Era enlouquecedor como eu ansiava por me dissolver sob o toque deles. Queimar e derreter de prazer sob os corpos deles. Pecar por eles, com eles.

Fazer sexo com Austin era como ser acariciada pelos ventos de verão numa manhã de inverno. Era uma loucura e uma beleza. Como sangue e rosas. Era surpreendentemente gentil e espiritual, como meditar num campo de lavanda ao crepúsculo.

Meu corpo sentiu um contraste gritante quando Carson me puxou para longe de Austin para seus braços. Algo mais carnal e perigoso lavou tudo em mim. Foi como estar no epicentro de uma tempestade e tentar encontrar paz nos ventos uivantes e nos raios estalando que ameaçavam me destruir, me dilacerar.

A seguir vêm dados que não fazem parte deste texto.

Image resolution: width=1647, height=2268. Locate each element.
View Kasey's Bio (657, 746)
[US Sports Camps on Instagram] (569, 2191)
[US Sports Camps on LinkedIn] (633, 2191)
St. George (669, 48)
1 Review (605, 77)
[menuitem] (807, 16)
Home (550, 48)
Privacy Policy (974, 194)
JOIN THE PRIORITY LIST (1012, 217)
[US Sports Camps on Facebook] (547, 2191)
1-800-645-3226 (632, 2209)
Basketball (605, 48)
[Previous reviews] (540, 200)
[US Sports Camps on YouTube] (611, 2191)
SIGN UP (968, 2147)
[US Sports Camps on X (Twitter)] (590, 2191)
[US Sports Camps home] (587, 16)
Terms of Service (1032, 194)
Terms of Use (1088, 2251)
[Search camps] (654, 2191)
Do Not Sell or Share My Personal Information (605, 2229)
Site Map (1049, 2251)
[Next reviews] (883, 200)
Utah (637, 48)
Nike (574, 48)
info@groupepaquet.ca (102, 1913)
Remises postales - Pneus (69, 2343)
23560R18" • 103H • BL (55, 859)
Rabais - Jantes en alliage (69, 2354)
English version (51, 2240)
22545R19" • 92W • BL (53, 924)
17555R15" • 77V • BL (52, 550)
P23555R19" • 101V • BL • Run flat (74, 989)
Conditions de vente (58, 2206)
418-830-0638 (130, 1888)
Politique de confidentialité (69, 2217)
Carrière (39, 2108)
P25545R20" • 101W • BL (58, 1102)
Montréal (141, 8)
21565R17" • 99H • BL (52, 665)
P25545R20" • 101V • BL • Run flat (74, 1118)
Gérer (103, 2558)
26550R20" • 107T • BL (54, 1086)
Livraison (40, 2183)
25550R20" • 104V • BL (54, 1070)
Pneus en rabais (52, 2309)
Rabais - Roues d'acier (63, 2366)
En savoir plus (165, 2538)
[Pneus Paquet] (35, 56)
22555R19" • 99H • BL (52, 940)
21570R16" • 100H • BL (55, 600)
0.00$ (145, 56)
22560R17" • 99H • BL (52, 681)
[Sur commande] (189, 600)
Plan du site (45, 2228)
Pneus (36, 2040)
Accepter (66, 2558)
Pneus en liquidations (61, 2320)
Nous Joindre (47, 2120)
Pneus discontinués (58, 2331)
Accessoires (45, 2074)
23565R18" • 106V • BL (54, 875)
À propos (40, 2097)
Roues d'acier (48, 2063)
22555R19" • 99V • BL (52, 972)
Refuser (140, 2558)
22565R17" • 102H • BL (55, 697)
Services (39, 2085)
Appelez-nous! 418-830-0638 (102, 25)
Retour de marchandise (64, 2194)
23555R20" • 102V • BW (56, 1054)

Eu sabia que o raio poderia cair a qualquer momento, mas estava lá, de pé contra o corpo dele, ansiando ser atingida. Era assustador estar em seus braços, mas tão tentador que eu não sabia se deveria temer essa tempestade ou me apaixonar por ela?

Meu núcleo pulsava com a febre sedutora que corria em minhas veias. Era como se uma onda de faíscas se chocasse contra o meu corpo, inundando minha mente com uma espécie de luxúria que facilmente poderia ser classificada como um pecado.

Uma dor intensa pulsava entre minhas pernas. Meu corpo ansiava por ele. Uma mistura de excitação e sonolência me envolveu, como se eu estivesse sucumbindo voluntariamente aos seus desejos, convidando-o a tomar completo controle de mim.

Sem sequer me importar com o que estavam conversando, pressionei meu corpo mais próximo ao de Carson, esfregando minha virilha contra a dele, sentindo como a ereção em suas calças ficava mais dura.

A fricção e a eletricidade entre nós tornaram-se violentas e quase insuportáveis quando ele me envolveu possessivamente com seus braços. Seu toque queimava em meu peito como um fogo que eu não conseguia apagar, não importava o quanto eu tentava.

Tudo que eu podia fazer era me agarrar a Carson e permitir que as sensações enlouquecedoras que corriam entre nossos corpos turvassem ainda mais minha mente.

E então aconteceu em menos de um segundo... um momento ele estava lá e no próximo ele tinha desaparecido.

Minha cabeça girou até que não girou mais, e eu me vi presa na mesma escuridão em que estive em todos os meus cios todos esses anos.